Request => Copy out the material word for word, starting at the line that contains "686) in the screenshot?" and ending at the line that contains "center [112, 949].", with both of those lines included.

# Start of Available records

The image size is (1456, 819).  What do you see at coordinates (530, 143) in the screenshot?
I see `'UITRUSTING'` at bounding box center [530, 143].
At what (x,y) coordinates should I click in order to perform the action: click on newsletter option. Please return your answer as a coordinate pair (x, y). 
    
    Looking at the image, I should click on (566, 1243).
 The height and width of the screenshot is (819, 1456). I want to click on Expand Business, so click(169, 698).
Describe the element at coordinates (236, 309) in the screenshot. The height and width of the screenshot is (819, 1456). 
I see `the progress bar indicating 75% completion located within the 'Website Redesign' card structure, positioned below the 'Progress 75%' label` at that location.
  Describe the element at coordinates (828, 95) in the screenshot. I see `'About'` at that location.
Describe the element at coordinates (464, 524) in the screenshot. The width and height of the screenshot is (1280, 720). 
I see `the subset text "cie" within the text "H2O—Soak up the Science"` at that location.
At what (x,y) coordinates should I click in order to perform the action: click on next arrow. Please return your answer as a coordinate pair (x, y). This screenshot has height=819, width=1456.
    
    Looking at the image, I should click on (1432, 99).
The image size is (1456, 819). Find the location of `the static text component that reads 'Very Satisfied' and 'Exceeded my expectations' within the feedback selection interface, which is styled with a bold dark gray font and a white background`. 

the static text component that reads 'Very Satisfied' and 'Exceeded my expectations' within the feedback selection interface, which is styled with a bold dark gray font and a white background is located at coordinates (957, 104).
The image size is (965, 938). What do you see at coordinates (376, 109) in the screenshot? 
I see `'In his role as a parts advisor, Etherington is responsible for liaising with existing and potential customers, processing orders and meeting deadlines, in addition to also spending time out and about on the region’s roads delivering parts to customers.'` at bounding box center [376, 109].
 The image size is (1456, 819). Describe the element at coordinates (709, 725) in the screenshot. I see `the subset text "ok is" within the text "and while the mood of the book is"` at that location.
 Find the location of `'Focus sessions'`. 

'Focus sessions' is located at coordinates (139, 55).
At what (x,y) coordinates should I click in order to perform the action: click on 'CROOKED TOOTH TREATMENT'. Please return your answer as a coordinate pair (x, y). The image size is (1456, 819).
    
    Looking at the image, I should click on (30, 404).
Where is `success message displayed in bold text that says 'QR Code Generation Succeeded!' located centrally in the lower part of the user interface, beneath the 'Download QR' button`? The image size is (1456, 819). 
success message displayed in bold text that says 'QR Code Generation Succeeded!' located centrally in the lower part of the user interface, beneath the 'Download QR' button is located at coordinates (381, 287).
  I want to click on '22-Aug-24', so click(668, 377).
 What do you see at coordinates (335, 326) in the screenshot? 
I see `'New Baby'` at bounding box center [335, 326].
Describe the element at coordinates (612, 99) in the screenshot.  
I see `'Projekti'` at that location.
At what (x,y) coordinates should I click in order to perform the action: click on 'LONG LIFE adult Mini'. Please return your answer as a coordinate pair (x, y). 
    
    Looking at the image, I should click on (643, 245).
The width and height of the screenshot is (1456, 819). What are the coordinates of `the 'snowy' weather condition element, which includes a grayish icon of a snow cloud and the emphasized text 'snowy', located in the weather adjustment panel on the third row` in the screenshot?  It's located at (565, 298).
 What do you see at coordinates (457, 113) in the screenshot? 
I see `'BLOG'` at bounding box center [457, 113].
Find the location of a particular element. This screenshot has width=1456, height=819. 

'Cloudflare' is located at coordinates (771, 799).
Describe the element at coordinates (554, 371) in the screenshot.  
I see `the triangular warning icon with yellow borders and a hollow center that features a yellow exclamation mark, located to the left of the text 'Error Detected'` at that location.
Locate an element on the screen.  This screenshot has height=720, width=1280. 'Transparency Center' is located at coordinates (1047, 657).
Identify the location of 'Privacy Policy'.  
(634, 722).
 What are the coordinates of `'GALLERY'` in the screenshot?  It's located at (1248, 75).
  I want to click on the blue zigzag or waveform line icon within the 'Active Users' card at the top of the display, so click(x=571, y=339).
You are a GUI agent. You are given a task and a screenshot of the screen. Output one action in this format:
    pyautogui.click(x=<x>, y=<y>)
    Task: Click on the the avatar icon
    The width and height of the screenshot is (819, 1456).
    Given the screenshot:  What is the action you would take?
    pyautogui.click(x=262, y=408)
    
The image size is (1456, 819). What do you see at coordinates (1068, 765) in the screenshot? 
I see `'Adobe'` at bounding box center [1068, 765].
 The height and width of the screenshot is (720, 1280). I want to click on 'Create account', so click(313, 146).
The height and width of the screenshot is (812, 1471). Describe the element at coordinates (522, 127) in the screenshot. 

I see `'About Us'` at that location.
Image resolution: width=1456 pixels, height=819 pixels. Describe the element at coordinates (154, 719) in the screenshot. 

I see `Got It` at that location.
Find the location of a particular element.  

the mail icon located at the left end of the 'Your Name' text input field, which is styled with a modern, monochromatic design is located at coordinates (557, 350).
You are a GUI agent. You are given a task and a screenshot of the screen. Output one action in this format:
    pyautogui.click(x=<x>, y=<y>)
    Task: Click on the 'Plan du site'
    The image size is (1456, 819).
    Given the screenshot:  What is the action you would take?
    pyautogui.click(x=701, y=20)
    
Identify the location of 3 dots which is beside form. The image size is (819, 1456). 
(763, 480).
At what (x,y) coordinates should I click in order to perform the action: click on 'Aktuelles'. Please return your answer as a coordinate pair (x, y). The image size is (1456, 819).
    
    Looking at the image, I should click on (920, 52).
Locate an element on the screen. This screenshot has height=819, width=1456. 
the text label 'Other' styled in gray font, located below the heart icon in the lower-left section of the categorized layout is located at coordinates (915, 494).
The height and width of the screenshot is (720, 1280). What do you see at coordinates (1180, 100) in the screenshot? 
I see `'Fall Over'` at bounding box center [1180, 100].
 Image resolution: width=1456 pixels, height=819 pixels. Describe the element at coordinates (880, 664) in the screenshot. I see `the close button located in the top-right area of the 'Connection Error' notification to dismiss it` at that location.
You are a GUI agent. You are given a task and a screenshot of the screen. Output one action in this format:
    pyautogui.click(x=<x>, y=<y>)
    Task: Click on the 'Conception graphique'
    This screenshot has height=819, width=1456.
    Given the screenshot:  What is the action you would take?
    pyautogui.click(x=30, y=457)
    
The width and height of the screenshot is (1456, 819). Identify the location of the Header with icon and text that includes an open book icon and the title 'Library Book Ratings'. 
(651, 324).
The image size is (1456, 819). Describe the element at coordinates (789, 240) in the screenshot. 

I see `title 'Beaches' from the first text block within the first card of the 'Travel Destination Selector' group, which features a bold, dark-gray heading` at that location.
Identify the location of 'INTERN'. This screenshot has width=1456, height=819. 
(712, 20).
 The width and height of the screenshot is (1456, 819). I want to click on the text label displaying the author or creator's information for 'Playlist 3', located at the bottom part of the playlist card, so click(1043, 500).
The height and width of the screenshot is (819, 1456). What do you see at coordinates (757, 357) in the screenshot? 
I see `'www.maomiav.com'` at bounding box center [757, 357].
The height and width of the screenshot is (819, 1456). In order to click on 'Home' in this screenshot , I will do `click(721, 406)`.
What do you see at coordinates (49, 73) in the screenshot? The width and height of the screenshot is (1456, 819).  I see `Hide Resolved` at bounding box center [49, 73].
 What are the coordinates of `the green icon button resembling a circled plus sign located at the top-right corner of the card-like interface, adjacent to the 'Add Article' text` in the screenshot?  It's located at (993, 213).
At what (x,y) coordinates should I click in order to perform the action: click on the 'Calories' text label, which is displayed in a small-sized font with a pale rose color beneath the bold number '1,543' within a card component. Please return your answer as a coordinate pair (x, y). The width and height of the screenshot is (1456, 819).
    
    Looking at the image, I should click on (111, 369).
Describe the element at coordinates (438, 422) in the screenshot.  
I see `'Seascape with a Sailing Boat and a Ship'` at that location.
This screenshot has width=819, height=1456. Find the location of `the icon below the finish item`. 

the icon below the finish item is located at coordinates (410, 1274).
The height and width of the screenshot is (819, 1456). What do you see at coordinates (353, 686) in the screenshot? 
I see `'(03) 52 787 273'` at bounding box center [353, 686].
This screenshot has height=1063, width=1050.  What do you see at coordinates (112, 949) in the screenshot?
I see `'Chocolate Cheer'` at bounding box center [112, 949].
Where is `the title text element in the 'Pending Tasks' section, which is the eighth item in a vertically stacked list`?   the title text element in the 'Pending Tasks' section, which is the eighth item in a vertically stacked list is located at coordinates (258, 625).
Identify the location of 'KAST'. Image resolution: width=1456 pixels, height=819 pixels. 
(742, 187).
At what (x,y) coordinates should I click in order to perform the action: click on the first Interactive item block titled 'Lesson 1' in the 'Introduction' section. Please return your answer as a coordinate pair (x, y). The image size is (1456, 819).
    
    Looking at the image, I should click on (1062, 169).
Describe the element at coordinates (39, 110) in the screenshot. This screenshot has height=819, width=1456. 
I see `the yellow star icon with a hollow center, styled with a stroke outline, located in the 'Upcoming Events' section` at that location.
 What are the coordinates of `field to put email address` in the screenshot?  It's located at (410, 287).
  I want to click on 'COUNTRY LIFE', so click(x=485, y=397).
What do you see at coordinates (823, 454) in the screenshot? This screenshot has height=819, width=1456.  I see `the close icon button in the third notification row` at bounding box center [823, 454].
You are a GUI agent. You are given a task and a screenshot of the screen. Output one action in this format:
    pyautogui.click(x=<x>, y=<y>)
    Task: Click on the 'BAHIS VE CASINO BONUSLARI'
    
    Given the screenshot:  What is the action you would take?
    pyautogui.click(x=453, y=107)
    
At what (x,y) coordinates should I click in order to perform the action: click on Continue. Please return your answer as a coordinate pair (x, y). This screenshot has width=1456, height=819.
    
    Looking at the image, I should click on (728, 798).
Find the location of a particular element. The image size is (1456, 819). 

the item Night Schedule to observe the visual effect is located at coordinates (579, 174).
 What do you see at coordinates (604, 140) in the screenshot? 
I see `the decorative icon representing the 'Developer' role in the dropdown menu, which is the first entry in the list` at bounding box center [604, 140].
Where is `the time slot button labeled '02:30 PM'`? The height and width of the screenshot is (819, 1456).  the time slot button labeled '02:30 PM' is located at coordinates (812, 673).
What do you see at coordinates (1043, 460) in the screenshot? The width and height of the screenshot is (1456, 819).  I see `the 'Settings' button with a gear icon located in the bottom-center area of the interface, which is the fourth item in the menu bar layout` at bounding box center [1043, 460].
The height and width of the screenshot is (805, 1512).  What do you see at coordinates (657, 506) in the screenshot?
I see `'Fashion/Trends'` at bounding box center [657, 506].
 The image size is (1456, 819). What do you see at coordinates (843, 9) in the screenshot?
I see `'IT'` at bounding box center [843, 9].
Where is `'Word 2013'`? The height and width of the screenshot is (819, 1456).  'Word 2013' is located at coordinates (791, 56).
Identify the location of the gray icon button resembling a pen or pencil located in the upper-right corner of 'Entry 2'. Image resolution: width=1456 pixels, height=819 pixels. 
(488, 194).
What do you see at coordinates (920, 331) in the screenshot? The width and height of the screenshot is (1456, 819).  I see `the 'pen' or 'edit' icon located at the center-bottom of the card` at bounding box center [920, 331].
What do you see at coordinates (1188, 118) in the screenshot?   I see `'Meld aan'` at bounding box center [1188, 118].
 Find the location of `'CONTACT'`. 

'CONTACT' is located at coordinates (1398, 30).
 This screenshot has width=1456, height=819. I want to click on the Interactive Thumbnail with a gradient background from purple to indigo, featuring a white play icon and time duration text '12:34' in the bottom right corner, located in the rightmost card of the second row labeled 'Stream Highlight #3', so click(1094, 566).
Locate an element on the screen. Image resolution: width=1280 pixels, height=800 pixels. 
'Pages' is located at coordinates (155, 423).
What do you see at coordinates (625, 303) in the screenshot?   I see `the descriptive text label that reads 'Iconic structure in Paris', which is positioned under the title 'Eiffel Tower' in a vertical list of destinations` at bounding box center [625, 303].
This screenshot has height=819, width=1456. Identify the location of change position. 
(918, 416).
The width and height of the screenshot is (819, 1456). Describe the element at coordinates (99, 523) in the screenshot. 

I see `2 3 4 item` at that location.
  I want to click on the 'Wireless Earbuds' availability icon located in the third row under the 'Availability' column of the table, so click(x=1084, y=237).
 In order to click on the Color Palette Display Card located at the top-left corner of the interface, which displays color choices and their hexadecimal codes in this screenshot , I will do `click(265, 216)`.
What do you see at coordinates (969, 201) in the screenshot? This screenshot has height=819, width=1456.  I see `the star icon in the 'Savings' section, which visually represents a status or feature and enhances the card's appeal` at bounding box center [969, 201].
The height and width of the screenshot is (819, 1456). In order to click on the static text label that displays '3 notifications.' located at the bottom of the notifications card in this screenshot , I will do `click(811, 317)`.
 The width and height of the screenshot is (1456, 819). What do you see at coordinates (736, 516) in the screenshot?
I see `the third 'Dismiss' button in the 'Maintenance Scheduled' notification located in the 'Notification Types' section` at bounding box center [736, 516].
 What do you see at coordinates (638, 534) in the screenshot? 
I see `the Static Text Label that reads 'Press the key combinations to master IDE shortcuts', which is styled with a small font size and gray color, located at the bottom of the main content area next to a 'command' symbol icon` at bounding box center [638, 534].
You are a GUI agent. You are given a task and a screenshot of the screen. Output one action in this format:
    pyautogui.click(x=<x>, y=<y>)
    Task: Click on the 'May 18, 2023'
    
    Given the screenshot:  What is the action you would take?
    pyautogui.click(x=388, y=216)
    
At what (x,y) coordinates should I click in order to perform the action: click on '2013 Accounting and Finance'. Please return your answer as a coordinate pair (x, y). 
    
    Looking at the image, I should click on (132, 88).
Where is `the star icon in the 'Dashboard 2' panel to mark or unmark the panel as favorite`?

# End of Available records

Output for this exercise =>
The height and width of the screenshot is (819, 1456). What do you see at coordinates (353, 686) in the screenshot? 
I see `'(03) 52 787 273'` at bounding box center [353, 686].
This screenshot has height=1063, width=1050.  What do you see at coordinates (112, 949) in the screenshot?
I see `'Chocolate Cheer'` at bounding box center [112, 949].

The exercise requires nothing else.